• **REQUEST 1**: Rewrite the records below, swapping "status bar" for "notification bar" and leaving everything else as it is.

Aldrich v. Nat'l Collegiate Athletic Ass'n

Decision Date30 September 2021
Docket Number1:20-cv-02310-JRS-MG
PartiesERIN ALDRICH, LONDA BEVINS, JESSICA JOHNSON, BEATA CORCORAN, Plaintiffs, v. NATIONAL COLLEGIATE ATHLETIC ASSOCIATION, BOARD OF GOVERNORS OF THE NATIONAL COLLEGIATE ATHLETIC ASSOCIATION, Defendants.
CourtU.S. District Court — Southern District of Indiana

ERIN ALDRICH, LONDA BEVINS, JESSICA JOHNSON, BEATA CORCORAN, Plaintiffs,
v.

NATIONAL COLLEGIATE ATHLETIC ASSOCIATION, BOARD OF GOVERNORS OF THE NATIONAL COLLEGIATE ATHLETIC ASSOCIATION, Defendants.

No. 1:20-cv-02310-JRS-MG

United States District Court, S.D. Indiana, Indianapolis Division

September 30, 2021


ORDER ON DEFENDANTS' MOTION TO DISMISS AND MOTION FOR ORAL ARGUMENT

JAMES R SWEENEY II JUDGE United States District Court Southern District of Indiana.

• **INFORMATION SHOWN**:
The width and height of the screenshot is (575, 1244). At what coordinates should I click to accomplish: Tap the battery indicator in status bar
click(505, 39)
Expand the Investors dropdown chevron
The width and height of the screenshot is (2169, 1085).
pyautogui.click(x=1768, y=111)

• **REQUEST 2**: Continue the court order on the defendants' motion to dismiss from where it ends.

• **EXERCISE ANSWER 1**:
The width and height of the screenshot is (575, 1244). At what coordinates should I click to accomplish: Tap the battery indicator in notification bar
click(505, 39)
Expand the Investors dropdown chevron
The width and height of the screenshot is (2169, 1085).
pyautogui.click(x=1768, y=111)

• **EXERCISE ANSWER 2**:
Unfortunately, this case is not unusual. This case is about college sports and alleged sexual abuse. Former NCAA athletes Erin Aldrich, Jessica Johnson, and Londa Bevins ("Aldrich Plaintiffs") report that during their college years, they were targeted, groomed, and abused by their track coach, John Rembao. These women saw in Mr. Rembao, a well-respected and famous track coach who assisted the United States Olympic Team, a chance to chase their dreams. He was influential. He was powerful. And from 1996 to 2000, the Aldrich Plaintiffs claim that he abused that trust and performed sexual acts on them.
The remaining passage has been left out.